Девушка из обувного висла у него на плече, затрудняя перелистывание машинописного текста, разгоряченный автор требовал указывания цели вытянутой рукой и непреклонным жестом, и теряющий то текст, то невесту из народа Януш начал постепенно сомневаться, действительно ли обмен выступления на карту был таким неплохим?
Тяжесть своей роли ощутил он, однако, в полной мере в тот момент, когда, стоя в обществе Барбары над соломенным матрацем, служащем для укрывания парников, и изображающем собой болотистую лужу, он говорил:
– Ваша милость, графиня, вы испачкаете туфельки…
– Так перенеси меня, – предложила в ответ Барбара.
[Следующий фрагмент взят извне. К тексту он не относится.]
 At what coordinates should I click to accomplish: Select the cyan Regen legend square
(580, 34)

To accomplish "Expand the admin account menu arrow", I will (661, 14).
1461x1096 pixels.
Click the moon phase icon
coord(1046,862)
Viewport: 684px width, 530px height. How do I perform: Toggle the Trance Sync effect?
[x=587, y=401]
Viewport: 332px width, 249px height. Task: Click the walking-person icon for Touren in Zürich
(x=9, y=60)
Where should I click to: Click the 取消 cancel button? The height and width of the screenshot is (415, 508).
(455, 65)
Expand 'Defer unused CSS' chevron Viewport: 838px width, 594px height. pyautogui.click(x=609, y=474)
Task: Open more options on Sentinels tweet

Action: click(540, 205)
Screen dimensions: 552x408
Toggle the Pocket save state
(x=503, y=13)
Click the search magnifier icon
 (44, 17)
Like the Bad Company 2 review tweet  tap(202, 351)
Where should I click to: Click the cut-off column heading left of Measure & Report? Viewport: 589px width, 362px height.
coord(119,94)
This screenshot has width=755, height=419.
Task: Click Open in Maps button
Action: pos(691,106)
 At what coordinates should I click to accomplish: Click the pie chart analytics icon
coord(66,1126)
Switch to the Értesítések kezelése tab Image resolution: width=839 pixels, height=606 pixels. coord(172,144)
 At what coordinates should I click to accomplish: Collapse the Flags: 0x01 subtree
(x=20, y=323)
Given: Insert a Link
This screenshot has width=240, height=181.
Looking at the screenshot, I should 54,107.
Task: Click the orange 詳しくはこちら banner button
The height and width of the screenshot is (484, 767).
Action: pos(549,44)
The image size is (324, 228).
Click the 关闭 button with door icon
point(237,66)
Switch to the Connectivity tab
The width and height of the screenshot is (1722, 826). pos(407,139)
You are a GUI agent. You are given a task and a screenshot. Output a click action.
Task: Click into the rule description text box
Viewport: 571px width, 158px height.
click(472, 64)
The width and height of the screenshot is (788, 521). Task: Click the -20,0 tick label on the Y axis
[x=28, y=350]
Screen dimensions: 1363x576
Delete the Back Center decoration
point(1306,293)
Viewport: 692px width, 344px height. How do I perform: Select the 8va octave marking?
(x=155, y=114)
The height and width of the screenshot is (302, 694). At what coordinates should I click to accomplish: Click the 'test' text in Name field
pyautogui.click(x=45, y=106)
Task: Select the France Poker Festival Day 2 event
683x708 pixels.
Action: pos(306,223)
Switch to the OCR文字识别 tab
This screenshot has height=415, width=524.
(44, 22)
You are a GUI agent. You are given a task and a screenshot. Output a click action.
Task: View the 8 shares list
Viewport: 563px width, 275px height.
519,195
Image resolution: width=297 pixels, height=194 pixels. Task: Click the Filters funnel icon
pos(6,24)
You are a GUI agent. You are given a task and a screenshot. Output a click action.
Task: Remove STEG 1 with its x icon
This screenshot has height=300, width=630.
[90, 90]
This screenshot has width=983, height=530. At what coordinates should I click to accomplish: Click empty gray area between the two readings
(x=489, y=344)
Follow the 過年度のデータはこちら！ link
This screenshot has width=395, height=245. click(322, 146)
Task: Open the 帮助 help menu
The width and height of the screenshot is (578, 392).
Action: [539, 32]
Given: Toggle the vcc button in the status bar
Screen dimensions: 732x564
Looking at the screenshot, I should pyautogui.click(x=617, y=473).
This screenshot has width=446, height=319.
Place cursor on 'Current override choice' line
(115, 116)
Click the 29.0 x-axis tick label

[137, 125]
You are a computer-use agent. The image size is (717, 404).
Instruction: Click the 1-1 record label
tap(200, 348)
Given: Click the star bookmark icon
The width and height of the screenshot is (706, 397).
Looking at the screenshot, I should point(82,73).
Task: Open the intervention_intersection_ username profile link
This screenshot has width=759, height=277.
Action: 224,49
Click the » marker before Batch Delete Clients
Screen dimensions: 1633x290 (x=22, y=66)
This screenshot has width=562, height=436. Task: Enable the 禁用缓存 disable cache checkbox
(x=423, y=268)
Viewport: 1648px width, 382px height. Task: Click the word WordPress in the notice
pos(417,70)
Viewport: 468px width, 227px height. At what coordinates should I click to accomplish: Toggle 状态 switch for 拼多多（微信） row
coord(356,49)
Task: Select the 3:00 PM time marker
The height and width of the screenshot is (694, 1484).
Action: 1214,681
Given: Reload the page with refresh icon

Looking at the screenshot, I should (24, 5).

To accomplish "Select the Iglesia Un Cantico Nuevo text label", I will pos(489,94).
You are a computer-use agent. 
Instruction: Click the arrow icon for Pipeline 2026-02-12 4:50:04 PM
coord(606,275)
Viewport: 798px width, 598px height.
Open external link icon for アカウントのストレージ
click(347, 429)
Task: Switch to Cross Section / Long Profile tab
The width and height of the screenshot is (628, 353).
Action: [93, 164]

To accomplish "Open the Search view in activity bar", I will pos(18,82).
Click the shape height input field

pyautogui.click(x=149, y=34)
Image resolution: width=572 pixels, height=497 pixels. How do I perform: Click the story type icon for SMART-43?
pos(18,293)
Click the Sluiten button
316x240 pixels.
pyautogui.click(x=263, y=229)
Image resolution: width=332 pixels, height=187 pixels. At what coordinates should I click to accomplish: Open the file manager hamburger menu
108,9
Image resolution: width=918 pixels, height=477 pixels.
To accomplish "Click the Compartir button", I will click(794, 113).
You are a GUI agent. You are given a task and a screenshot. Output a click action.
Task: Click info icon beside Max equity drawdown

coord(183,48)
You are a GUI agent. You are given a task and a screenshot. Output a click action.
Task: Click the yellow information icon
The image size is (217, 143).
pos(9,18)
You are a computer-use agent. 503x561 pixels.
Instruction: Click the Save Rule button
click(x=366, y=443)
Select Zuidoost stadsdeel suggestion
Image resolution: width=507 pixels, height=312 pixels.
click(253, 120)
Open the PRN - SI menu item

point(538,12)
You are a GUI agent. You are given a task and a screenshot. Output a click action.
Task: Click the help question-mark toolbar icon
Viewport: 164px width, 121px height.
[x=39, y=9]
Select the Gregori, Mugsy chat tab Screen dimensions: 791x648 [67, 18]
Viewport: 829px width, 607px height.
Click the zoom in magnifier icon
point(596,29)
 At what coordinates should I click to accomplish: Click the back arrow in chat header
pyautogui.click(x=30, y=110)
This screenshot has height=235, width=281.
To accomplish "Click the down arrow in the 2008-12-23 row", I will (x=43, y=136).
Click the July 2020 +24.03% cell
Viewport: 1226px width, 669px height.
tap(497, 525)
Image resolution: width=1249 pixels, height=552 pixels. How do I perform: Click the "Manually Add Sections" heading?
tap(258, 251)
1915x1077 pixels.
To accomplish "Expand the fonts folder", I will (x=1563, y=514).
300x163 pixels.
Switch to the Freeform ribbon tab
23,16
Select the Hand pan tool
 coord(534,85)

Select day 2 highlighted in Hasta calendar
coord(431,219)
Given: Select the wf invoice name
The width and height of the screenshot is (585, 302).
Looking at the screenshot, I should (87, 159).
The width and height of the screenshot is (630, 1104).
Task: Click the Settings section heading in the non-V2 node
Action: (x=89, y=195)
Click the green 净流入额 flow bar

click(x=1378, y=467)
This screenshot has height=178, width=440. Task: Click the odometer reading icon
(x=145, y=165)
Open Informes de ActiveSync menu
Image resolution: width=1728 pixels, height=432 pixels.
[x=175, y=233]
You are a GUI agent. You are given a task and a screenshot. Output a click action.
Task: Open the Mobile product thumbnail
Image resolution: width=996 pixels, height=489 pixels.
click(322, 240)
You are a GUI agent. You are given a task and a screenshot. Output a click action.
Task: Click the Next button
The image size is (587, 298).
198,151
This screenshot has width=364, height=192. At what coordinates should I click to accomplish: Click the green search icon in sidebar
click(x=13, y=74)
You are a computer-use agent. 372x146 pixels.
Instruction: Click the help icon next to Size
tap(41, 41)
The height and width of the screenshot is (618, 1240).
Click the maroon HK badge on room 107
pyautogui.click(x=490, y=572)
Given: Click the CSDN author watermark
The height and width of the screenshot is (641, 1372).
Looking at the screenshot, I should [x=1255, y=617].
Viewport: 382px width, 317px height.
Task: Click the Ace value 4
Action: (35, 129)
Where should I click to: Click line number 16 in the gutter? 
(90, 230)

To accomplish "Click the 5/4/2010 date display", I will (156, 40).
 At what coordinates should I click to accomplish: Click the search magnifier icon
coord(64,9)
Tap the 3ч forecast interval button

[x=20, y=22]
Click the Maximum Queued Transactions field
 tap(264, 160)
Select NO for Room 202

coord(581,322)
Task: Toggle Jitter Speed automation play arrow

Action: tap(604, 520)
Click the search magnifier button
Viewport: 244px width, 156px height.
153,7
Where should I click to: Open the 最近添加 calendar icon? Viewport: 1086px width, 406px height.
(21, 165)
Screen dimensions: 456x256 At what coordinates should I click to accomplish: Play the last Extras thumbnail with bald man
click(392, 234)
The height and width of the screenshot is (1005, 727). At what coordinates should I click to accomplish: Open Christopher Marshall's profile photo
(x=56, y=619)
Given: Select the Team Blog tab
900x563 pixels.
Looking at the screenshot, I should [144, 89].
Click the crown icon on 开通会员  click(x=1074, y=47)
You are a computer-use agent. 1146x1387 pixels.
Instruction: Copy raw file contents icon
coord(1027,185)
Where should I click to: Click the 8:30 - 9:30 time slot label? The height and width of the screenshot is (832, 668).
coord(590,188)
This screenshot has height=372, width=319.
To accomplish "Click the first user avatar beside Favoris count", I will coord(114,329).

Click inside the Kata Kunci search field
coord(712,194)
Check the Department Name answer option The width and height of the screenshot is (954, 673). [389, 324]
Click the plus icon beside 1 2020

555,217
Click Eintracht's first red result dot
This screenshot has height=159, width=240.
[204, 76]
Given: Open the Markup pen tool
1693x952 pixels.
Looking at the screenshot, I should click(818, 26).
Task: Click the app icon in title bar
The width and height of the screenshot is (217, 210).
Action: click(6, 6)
Януш узнал из текста, что должен в это время смотреть в даль, не слушая надоедливой аристократки, поэтому он уставился в транспарант: «1 Мая праздник рабочего класса», безнадежно стараясь найти способ открутиться от роли знаменитости. Он мог представить себе лишь то, как ломает ногу, и больше ничего.
– Перенеси же меня! Чего ждешь? – читала Барбара. – Боишься?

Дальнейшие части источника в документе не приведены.